Saved entries
::::::

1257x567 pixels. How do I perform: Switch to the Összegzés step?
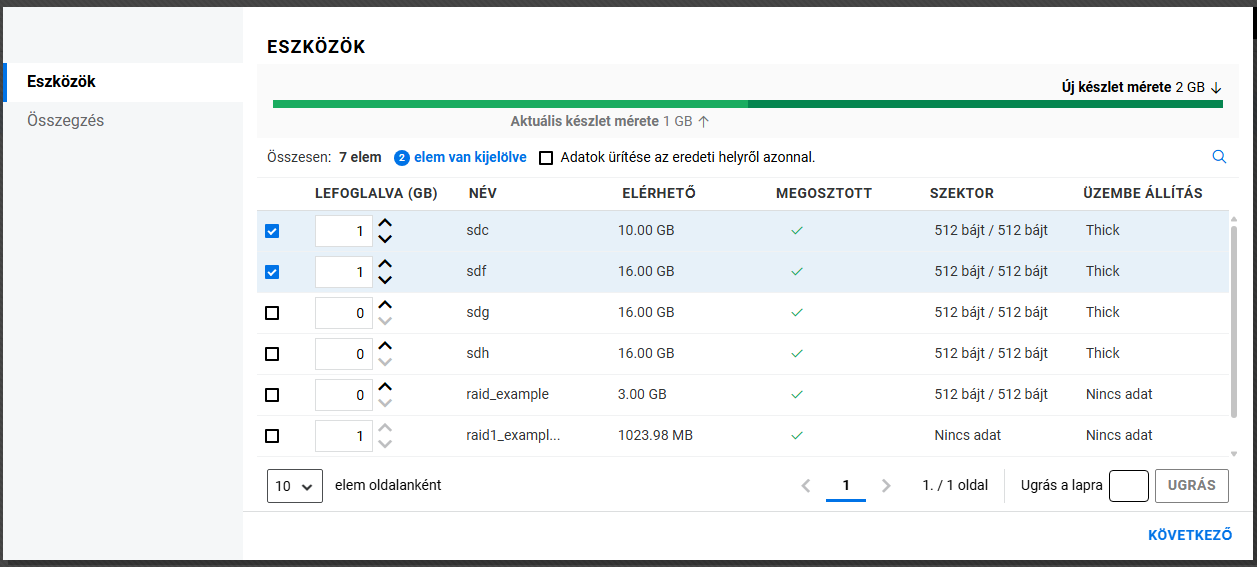tap(66, 121)
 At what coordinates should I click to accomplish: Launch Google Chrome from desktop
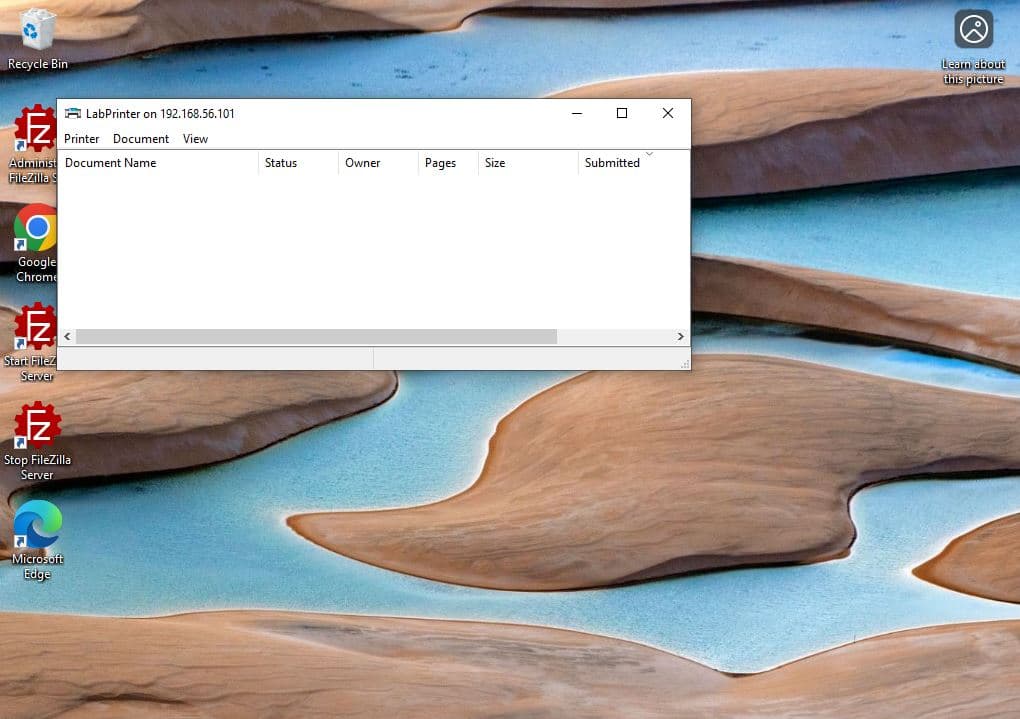[x=36, y=229]
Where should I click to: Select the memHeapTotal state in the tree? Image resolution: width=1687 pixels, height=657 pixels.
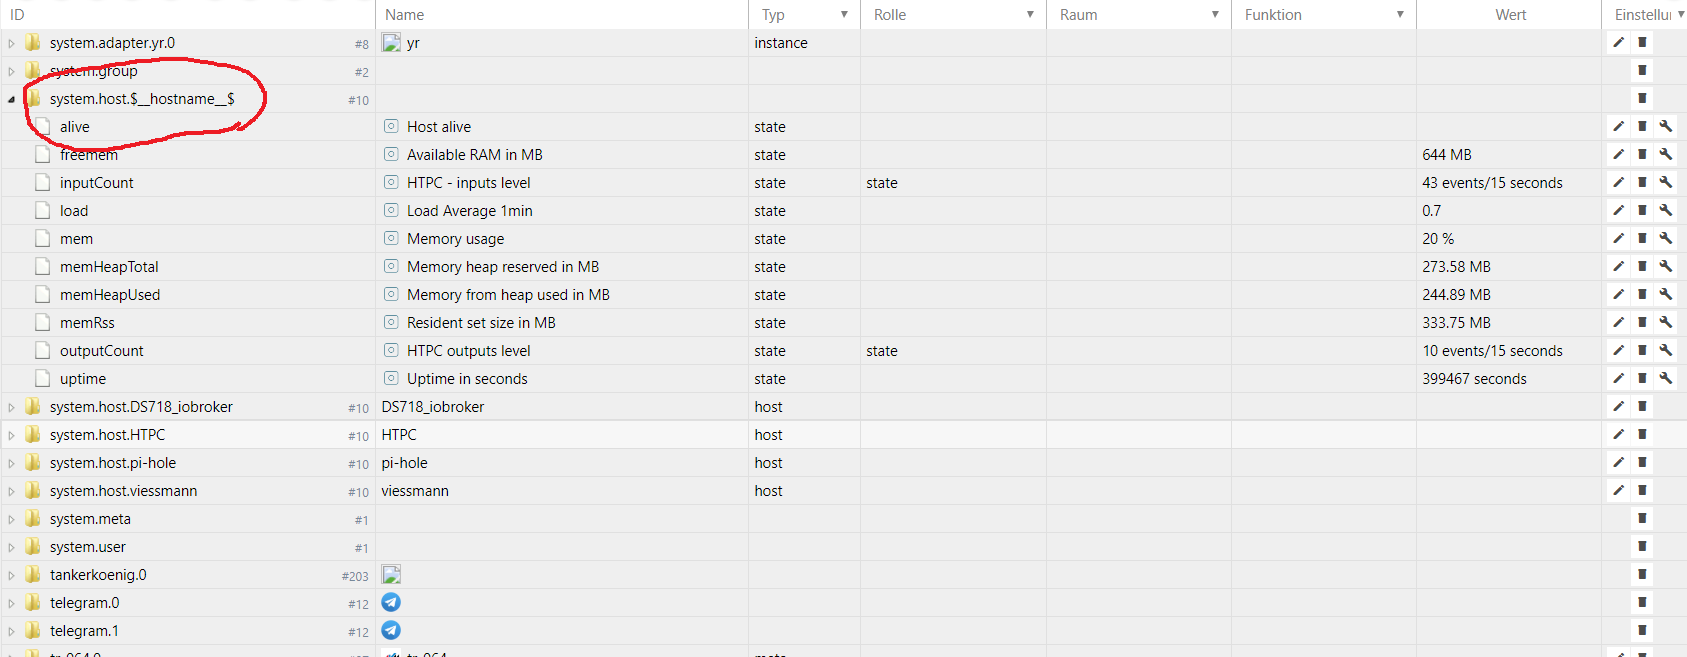tap(109, 267)
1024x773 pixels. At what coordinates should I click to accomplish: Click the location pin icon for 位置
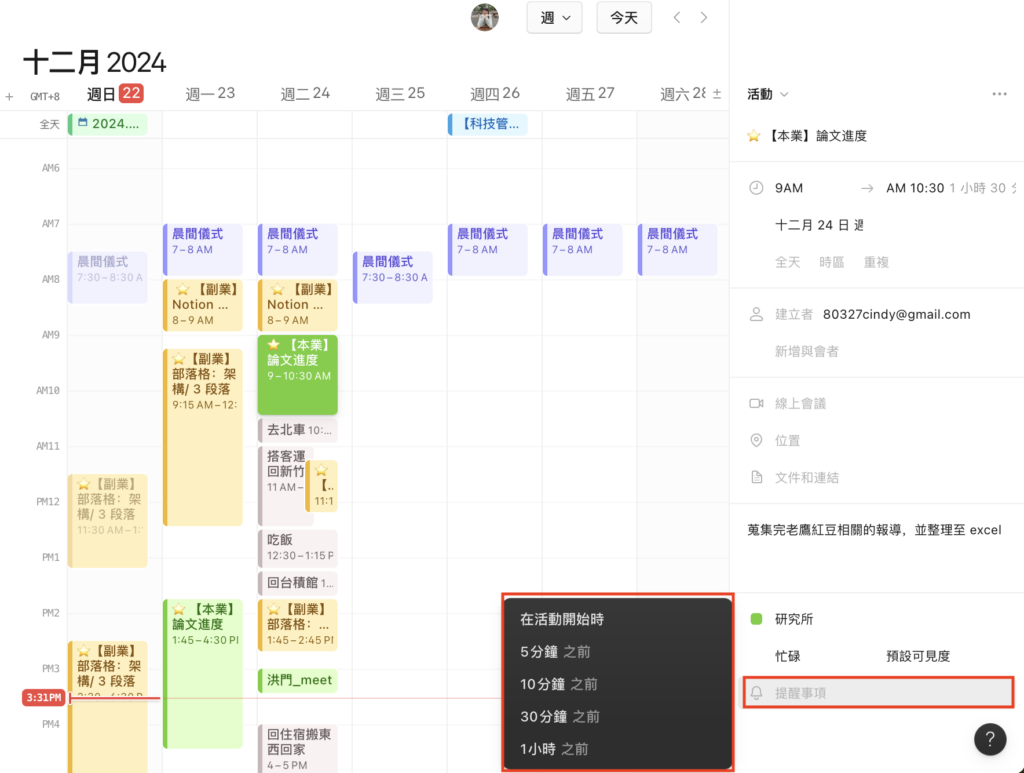click(757, 441)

::::::

Copy the records exactly. Skip any pictures.

1257x567 pixels. How do I perform: Switch to the Összegzés step?
tap(66, 121)
 At what coordinates should I click to accomplish: Launch Google Chrome from desktop
[x=36, y=229]
Where should I click to: Select the memHeapTotal state in the tree? Image resolution: width=1687 pixels, height=657 pixels.
tap(109, 267)
1024x773 pixels. At what coordinates should I click to accomplish: Click the location pin icon for 位置
click(757, 441)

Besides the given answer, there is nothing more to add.